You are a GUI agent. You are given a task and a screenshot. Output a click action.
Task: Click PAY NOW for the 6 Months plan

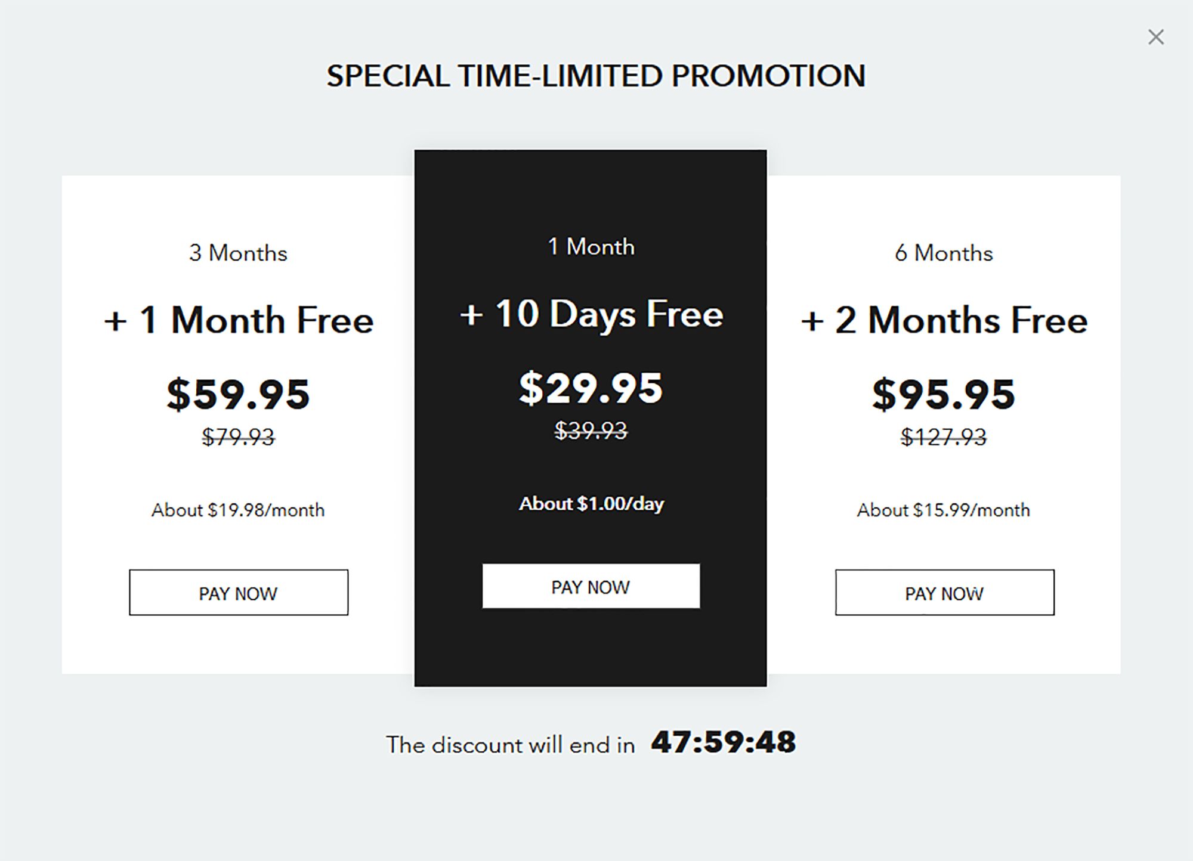point(945,593)
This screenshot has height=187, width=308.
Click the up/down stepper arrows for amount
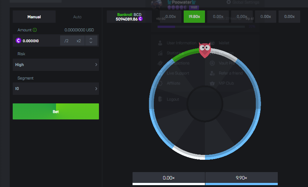point(91,41)
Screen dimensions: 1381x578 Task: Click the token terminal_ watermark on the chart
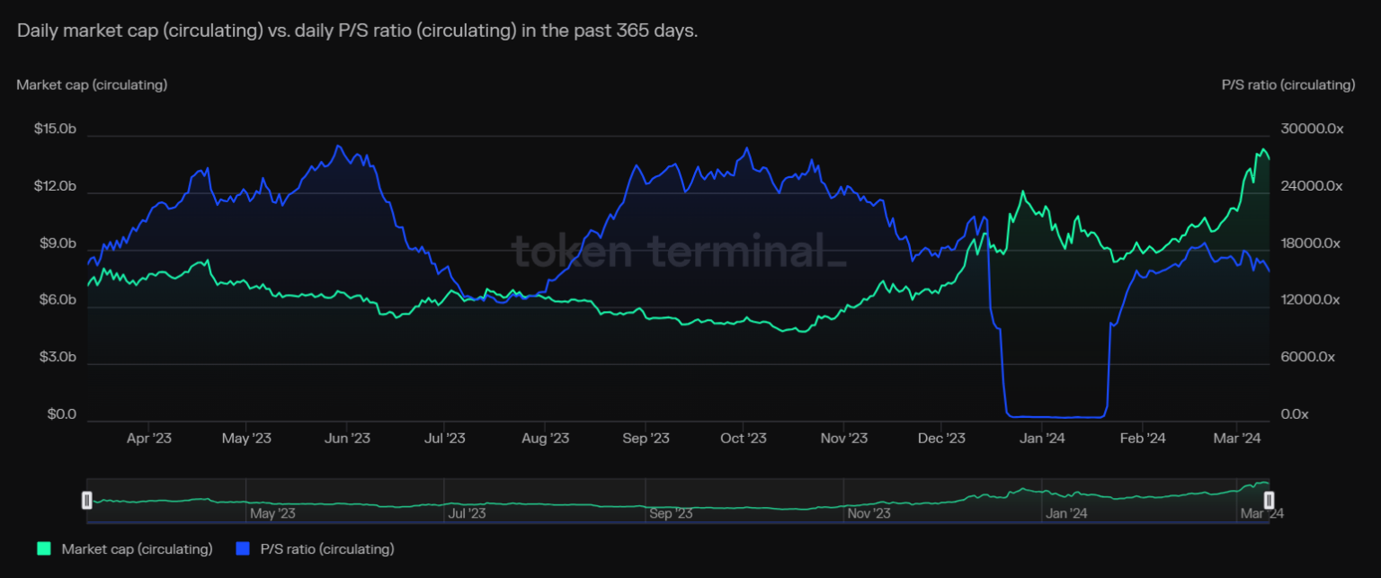click(679, 250)
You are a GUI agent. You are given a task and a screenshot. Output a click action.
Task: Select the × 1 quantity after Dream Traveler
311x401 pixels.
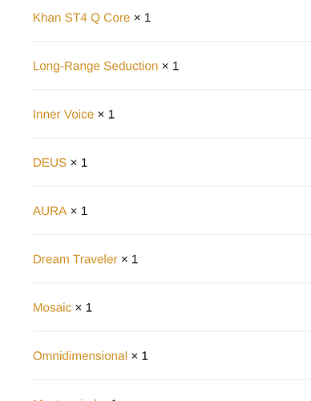(130, 259)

++++++++

Every line from the one containing "Click the up/down stepper arrows for amount" through the last line of the records is to be reproduced exactly, with pictures left out and nothing else given.

Click the up/down stepper arrows for amount
point(91,41)
Screen dimensions: 1381x578 Task: Click the token terminal_ watermark on the chart
click(679, 250)
You are a GUI agent. You are given a task and a screenshot. Output a click action.
Task: Select the × 1 quantity after Dream Traveler
311x401 pixels.
(130, 259)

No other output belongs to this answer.